[Text and item location entries]
──────

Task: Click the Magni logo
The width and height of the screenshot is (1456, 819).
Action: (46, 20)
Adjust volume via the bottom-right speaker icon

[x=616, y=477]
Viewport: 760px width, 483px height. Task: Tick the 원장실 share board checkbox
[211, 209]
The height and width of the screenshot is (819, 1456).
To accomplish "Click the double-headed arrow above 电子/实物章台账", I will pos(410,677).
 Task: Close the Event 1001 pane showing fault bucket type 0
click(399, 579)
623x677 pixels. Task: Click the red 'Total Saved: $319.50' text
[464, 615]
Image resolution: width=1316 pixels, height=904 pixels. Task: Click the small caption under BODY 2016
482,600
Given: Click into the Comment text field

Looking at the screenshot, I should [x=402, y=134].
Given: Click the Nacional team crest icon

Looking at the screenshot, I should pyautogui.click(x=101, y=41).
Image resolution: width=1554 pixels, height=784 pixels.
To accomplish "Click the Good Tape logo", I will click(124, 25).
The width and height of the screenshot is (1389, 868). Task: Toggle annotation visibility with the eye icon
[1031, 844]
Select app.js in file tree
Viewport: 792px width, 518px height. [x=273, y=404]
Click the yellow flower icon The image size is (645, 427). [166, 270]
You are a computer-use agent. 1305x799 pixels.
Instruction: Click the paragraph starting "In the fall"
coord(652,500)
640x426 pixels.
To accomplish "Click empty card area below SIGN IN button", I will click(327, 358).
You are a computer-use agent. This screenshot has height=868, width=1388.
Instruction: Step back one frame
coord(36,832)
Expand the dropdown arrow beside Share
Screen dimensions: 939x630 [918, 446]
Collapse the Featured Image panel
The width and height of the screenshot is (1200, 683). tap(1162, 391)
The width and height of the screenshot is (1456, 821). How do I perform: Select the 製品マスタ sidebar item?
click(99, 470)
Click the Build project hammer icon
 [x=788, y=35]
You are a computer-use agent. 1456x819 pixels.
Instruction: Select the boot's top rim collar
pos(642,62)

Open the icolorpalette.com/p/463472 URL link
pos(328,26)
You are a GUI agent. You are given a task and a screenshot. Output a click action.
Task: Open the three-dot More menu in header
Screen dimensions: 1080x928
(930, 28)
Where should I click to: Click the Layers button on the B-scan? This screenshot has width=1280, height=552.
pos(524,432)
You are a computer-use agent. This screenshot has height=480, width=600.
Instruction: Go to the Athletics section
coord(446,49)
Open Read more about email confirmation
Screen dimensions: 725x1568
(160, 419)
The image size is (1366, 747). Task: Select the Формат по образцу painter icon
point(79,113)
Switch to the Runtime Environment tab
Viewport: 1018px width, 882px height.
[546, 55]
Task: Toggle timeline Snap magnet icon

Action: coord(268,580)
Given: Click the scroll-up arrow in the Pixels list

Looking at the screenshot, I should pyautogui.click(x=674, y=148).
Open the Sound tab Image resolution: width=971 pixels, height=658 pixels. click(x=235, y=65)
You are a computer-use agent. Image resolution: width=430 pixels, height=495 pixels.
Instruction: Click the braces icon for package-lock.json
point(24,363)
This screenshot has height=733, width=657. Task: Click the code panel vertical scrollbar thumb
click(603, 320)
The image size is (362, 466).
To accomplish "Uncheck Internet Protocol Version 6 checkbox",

──────

Format the lines above as a JSON list of strings with one string per line, leaving out any blank lines.

[
  "Task: Click the Magni logo",
  "The width and height of the screenshot is (1456, 819).",
  "Action: (46, 20)",
  "Adjust volume via the bottom-right speaker icon",
  "[x=616, y=477]",
  "Viewport: 760px width, 483px height. Task: Tick the 원장실 share board checkbox",
  "[211, 209]",
  "The height and width of the screenshot is (819, 1456).",
  "To accomplish \"Click the double-headed arrow above 电子/实物章台账\", I will pos(410,677).",
  " Task: Close the Event 1001 pane showing fault bucket type 0",
  "click(399, 579)",
  "623x677 pixels. Task: Click the red 'Total Saved: $319.50' text",
  "[464, 615]",
  "Image resolution: width=1316 pixels, height=904 pixels. Task: Click the small caption under BODY 2016",
  "482,600",
  "Given: Click into the Comment text field",
  "Looking at the screenshot, I should [x=402, y=134].",
  "Given: Click the Nacional team crest icon",
  "Looking at the screenshot, I should pyautogui.click(x=101, y=41).",
  "Image resolution: width=1554 pixels, height=784 pixels.",
  "To accomplish \"Click the Good Tape logo\", I will click(124, 25).",
  "The width and height of the screenshot is (1389, 868). Task: Toggle annotation visibility with the eye icon",
  "[1031, 844]",
  "Select app.js in file tree",
  "Viewport: 792px width, 518px height. [x=273, y=404]",
  "Click the yellow flower icon The image size is (645, 427). [166, 270]",
  "You are a computer-use agent. 1305x799 pixels.",
  "Instruction: Click the paragraph starting \"In the fall\"",
  "coord(652,500)",
  "640x426 pixels.",
  "To accomplish \"Click empty card area below SIGN IN button\", I will click(327, 358).",
  "You are a computer-use agent. This screenshot has height=868, width=1388.",
  "Instruction: Step back one frame",
  "coord(36,832)",
  "Expand the dropdown arrow beside Share",
  "Screen dimensions: 939x630 [918, 446]",
  "Collapse the Featured Image panel",
  "The width and height of the screenshot is (1200, 683). tap(1162, 391)",
  "The width and height of the screenshot is (1456, 821). How do I perform: Select the 製品マスタ sidebar item?",
  "click(99, 470)",
  "Click the Build project hammer icon",
  " [x=788, y=35]",
  "You are a computer-use agent. 1456x819 pixels.",
  "Instruction: Select the boot's top rim collar",
  "pos(642,62)",
  "Open the icolorpalette.com/p/463472 URL link",
  "pos(328,26)",
  "You are a GUI agent. You are given a task and a screenshot. Output a click action.",
  "Task: Open the three-dot More menu in header",
  "Screen dimensions: 1080x928",
  "(930, 28)",
  "Where should I click to: Click the Layers button on the B-scan? This screenshot has width=1280, height=552.",
  "pos(524,432)",
  "You are a computer-use agent. This screenshot has height=480, width=600.",
  "Instruction: Go to the Athletics section",
  "coord(446,49)",
  "Open Read more about email confirmation",
  "Screen dimensions: 725x1568",
  "(160, 419)",
  "The image size is (1366, 747). Task: Select the Формат по образцу painter icon",
  "point(79,113)",
  "Switch to the Runtime Environment tab",
  "Viewport: 1018px width, 882px height.",
  "[546, 55]",
  "Task: Toggle timeline Snap magnet icon",
  "Action: coord(268,580)",
  "Given: Click the scroll-up arrow in the Pixels list",
  "Looking at the screenshot, I should pyautogui.click(x=674, y=148).",
  "Open the Sound tab Image resolution: width=971 pixels, height=658 pixels. click(x=235, y=65)",
  "You are a computer-use agent. Image resolution: width=430 pixels, height=495 pixels.",
  "Instruction: Click the braces icon for package-lock.json",
  "point(24,363)",
  "This screenshot has height=733, width=657. Task: Click the code panel vertical scrollbar thumb",
  "click(603, 320)",
  "The image size is (362, 466).",
  "To accomplish \"Uncheck Internet Protocol Version 6 checkbox\","
]